The Research On The Protein Quantitative Data Analysis Methods Based On Stable Isotope Labeling And Mass Spectrometry

In the post-genomic era, with the continual advance of experimental technology and research strategy, proteomic research has been deeply promoted, and quantitative proteomics research has become a hot topic. Quantitative proteomics is not only committed to high-throughput and high accurately identify all the expressed proteins in organizations or cells, but also determinate their relative or absolute abundance. Large-scale protein quantitative technology based on stable isotope labeling and mass spectrometry, was widely used in quantitative proteomic research, with high-throughput, high accuracy, and other advantages.
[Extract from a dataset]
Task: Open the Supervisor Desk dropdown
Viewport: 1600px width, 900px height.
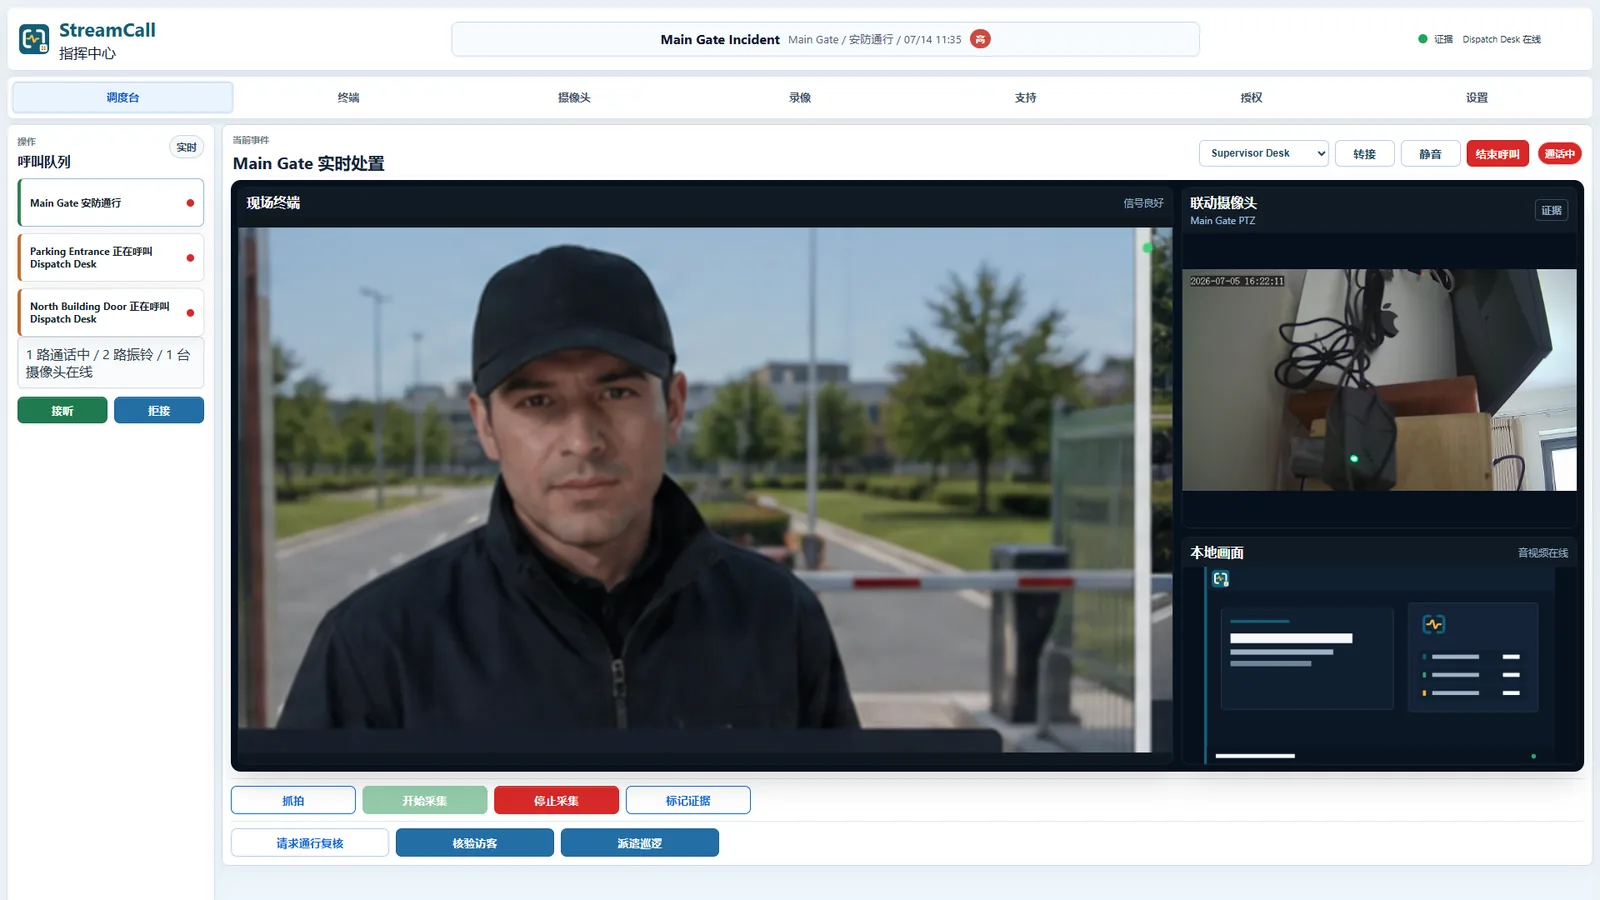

For the high-throughput quantitative mass spectrometry experiments, the experimental data analysis in particular the quantitative analysis is important, moreover the data analysis methods strongly dependent on the experimental technique. Choose the right algorithm is very important to get accurate results, and the algorithms need to be constantly updated with the advancement of experiment technology. In order to expand the dynamic range of protein quantification, there has been the experiment strategy which used gel electrophoresis separation technique to pre-separate the samples before quantitative analysis of samples. In the process of the data analysis produced by this method, we found "lost of quantitative information" and "one protein, different slices" problems, which result in quantitative information lost or inaccurate result, and specific algorithms are needed to deal with these two issues. "lost of quantitative information" problem although has been referred in current literature, but has not proposed proper solutions. For the special nature of the problem, we for the first time propose a solution which use accurate mass and time strategy to find missing quantitative information. Although "sum and average" method can solve "one protein, different slices" problem, but the result differed with the real value. In this paper, we propose the "bottom integrate" approach which can solve this problem, and with exactly the same as the real value. Application results show that these two issues have been successfully solved, and ultimately get accurate, reliable and comprehensive quantitative results. Finally, based on the 1.0 version of quantitative software MSAQ developed in our laboratory, we develop the 2.0 version, which can solve the two issues and has been successfully applied in a number of biological cases.